** EXERCISE **
Report each line of the records where "Open" occurs.

** MATERIAL FOR THE TASK **

===============

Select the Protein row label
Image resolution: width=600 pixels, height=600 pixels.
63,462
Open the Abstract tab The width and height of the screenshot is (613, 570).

===============

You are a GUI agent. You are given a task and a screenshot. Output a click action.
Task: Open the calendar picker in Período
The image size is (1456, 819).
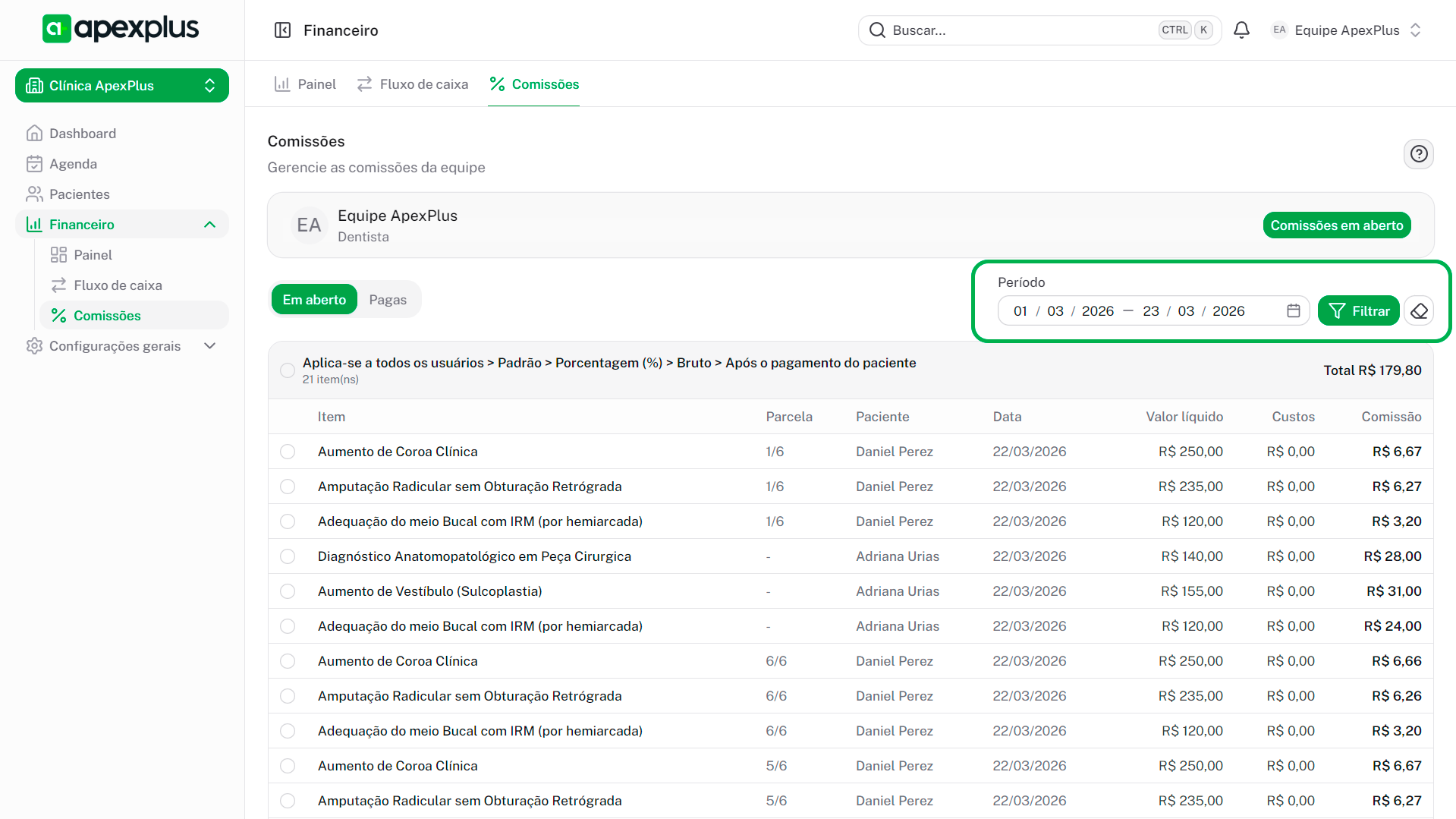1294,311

===============

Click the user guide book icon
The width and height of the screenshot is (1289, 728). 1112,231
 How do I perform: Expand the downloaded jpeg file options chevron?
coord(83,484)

===============

** ANSWER TO THE PROBLEM **
Open the Abstract tab The width and height of the screenshot is (613, 570).
Task: Open the calendar picker in Período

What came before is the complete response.